EXERCISE REQUIREMENTS:
1. Answer these questions from the interview about the short film, each on its own line:
(a) Which actor plays Elliot?
(b) Which scene was shot first, and why?
(c) Who served as cinematographer?
2. Which actors does the interview about the short film name, and which character does each one play?
3. Resume the interview about the short film from the point where the text stops.

EXTRACT TO READ:
— START —
However, being aware of it, and also having experience with tactics and ways to play it off more humorously, or more subtly, have helped make them less awkward, and more of a teachable moment to educate or enlighten. To see it that way really helps, that you have an ability to create this visibility, which hopefully in turn will lead to understanding. If you stay silent, nothing is ever going to change.
Q: Daniel K. Isaac (who plays Darren) and Ryan Jamaal Swain (Elliot) are fantastic in the lead roles. I should also mention Victoria Meade (Lara). What did they bring to their characters and this project?
A: We have such an amazing cast and they each brought so much to the roles. I remember sitting down with Daniel K. Isaac going through the script, and trying to find the balance between Darren’s wordy, verbose neurosis, and the more subtle, loving moments where it’s just them laughing on the couch.
Ryan Jamaal Swain also brought a whole character to the table, and we went through his whole history – how he met Darren, what his job in the city is, whose friends they hang out with more. To get engaged, you’re in a much deeper type of relationship, and he very much wanted to bring a whole world to this character. We actually found out a lot about Elliot through that.
And Victoria Meade just crushes the whole thing. That ending scene in the bar was actually the first scene we shot due to location and timing, and I really thought – oh god, we’re starting with the heart of this film. So for her, on our first day of set, to go into that speech, and have this resonant moment which really is the spine of the whole film – both her and Daniel connecting in that way – was just incredible, and set us off in the right direction.
Q: There are some incredibly talented people involved in the film behind the camera too including Chester Algernal Gordon (costume designer), Ariel Max (music), and Jesse Coyote Sanchez-Strauss (cinematographer). Can you talk about the team you put together for this short and the type of creative atmosphere you fostered on set?
— END —
DATA SHOWN:
— START —
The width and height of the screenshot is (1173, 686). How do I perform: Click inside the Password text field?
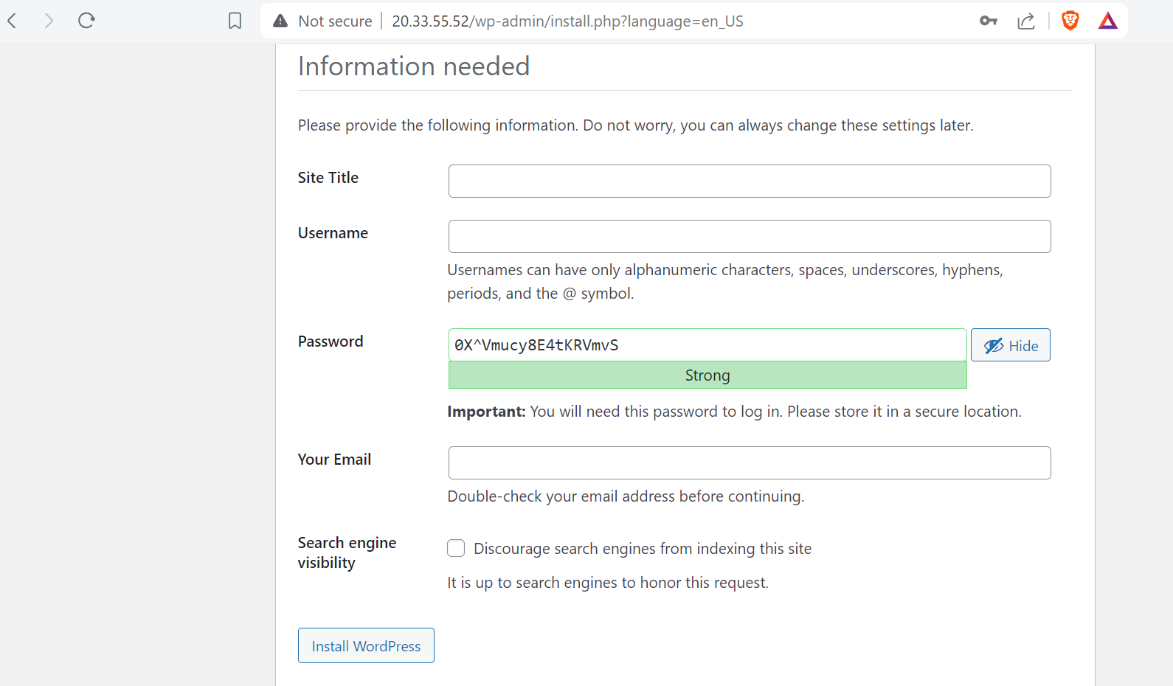click(707, 345)
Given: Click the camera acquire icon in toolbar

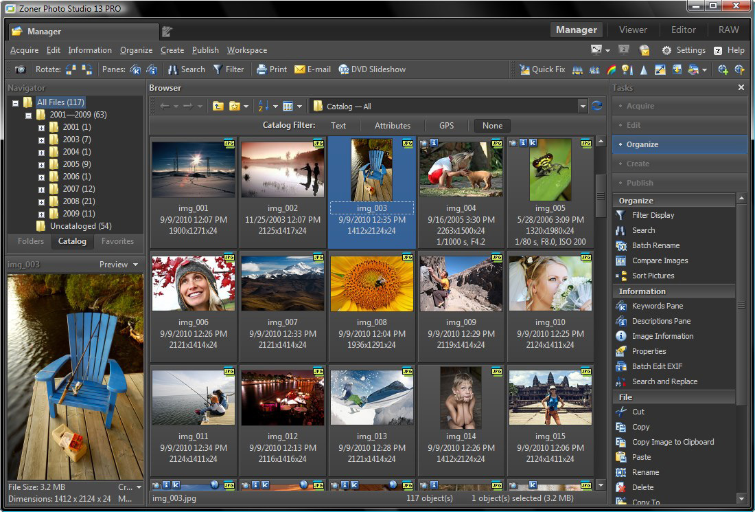Looking at the screenshot, I should point(21,69).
— END —
ANSWERS FOR THE EXERCISE:
1.
(a) Ryan Jamaal Swain
(b) The ending scene in the bar, because of location and timing.
(c) Jesse Coyote Sanchez-Strauss

2.
Daniel K. Isaac plays Darren.
Ryan Jamaal Swain plays Elliot.
Victoria Meade plays Lara.

3.
A: Honestly our entire crew had this magical energy about them. Jesse and a lot of the camera team had worked together previously, and they had this intuitive nature of knowing what each other were thinking without even speaking. That helped tremendously, because we had a 4-day shoot with about 9 locations, at least one company move per day. It could’ve been a disaster, but it worked really well and we actually wrapped most days early – which is crazy.
Chester would show up to set with these incredible costumes that he sourced from a million places, and they bring the whole thing together. That yellow jacket Elliot wears is almost iconic in our minds now, it’s such a hit and works with the character so well.
And for music, that’s a whole conversation in itself, because Ariel signed on as one of the first people before the script was even finished. We hope to collaborate on future projects as well, and this was our first film working together, and I had a very clear distinction for the music from the beginning. There was a very specific tone and beat I was going for, and as we worked to find it, I knew exactly how I wanted that ending scene to feel, where the beat would come down, then we cut to black, and end with the title.
That was the last page of the script, but the first thing I wrote. Everything else changed a lot through the writing process, but not that last page, and the music is written in very specifically into the script just as it happens.
Ariel is incredibly talented and she self-recorded all of the tracks herself I believe on guitar, and then the rest of the score fell into place based around that ending moment.
Q: ‘Engaged’ is currently on the festival circuit and will be seen around the world in the coming months. What are your hopes for the film and the way it engages audiences?
A: I hope this film encourages a broader perspective and conversation about different communities and the challenges they face, and how ultimately we’re more similar than we are different.
It was funny, after one screening, a guy came up to me and said, you know even though I’m straight, I completely got that character and what he was going through, because it’s like all these other moments I have in my own life. I think there’s a universality to how specific this story is, and I hope people can find a bit of themselves in the film somewhere, and not just LGBT audiences.
Some of the best responses have been from general audiences and screenings, where they didn’t realise this is something that happens, and now they have this newfound understanding and appreciation.
Q: Your previous LGBT short ‘Grotto’ (2013) had an impressive festival run. How do you feel you’ve grown as a filmmaker since that time?
A: From a filmmaking perspective, Engaged is the most ambitious project I’ve completed so far. Of my previous five shorts, this has the most speaking characters, most extras, most locations, we shot in a moving car, exteriors at day and night, just everything. So I’m proud to have accomplished it with this team and that everything came out the way we envisioned it, because even getting to that point is a luxury, regardless of where it screens. I’ve also grown intellectually as a person.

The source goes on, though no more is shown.